In this essay, I take up Volcker’s challenge [to produce evidence that innovation has promoted growth]. I do so by highlighting many, perhaps most, of the key… innovations since the 1960s that have changed the way finance carries out its four economic functions: enabling parties to pay each other; mobilizing society’s savings; channeling those savings toward productive investments; and allocating financial risks to those most willing and able to bear them. Admittedly, my analysis is more qualitative than quantitative, reflecting the difficulty of putting numbers to the impacts (a follow-on project I hope to undertake). But I nonetheless assert that logic and reason can lead to lead to certain meaningful conclusions.
… I find that there is a mix between good and bad financial innovations, although on balance I find more good ones than bad ones. Individually and collectively, these innovations have improved access to credit, made life more convenient, and in some cases probably allowed the economy to grow faster.
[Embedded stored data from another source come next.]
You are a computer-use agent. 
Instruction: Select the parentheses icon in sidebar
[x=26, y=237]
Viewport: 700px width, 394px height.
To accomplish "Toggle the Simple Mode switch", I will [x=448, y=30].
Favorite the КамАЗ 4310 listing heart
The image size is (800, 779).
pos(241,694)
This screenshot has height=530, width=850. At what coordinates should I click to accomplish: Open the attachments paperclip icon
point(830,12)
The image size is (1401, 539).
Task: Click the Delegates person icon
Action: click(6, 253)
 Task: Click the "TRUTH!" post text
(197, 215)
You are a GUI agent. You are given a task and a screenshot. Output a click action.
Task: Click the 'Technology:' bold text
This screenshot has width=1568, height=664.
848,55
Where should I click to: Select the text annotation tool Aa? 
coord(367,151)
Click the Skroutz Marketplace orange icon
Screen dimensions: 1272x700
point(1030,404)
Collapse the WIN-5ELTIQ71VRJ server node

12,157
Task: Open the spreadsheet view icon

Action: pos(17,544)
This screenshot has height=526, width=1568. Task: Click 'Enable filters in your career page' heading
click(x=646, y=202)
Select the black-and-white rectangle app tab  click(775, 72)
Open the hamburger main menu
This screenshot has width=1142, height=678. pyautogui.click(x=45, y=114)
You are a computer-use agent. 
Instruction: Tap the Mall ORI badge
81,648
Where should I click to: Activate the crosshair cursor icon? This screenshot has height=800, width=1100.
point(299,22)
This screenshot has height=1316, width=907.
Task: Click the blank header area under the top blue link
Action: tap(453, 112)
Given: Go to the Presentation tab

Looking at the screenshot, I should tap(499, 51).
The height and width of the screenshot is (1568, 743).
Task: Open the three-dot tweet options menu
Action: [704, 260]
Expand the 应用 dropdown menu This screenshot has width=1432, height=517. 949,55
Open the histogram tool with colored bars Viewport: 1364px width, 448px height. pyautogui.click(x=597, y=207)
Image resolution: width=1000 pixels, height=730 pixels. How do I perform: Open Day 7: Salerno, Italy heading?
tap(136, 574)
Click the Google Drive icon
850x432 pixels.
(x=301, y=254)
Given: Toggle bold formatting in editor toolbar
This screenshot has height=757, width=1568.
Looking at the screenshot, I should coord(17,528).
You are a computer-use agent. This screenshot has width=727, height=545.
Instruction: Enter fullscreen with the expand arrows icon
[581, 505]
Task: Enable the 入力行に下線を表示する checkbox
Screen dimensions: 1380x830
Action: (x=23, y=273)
But some innovations (notably, CDOs and Structured Investment Vehicles, or SIVs) were poorly designed, while others were misused (CDS, adjustable rate mortgages or ARMs, and home equity lines of credit or HELOCs) and contributed to the financial crisis and/or amplified the downturn in the economy when it started.
Along the way, I also address two of the main critiques of financial innovation… The fact that many financial innovations have been and continue to be designed to “get around” financial regulation does not automatically make them bad. Indeed, the opposite is true if the regulations are impeding productive activity. Indeed, I argue that a number of financial innovations of this sort have been socially useful for this reason.
Volcker’s observation that because economic times were good in the 1950s and 1960s… does not prove, by itself, that those innovations, when they came, added no social value. Events or trends in the real world, notably the growth of productivity, typically have many causes. For that reason, one cannot simply compare the performance of productivity or total output in two different time periods – without, and later with, modern financial innovations – and conclude that any difference in those measures can be attributed to the presence (or absence) just of financial innovation. The appropriate question to ask is what productivity or total output, or as I will also argue, other measures of net welfare, would have been “but for” any particular financial innovation or group of innovations.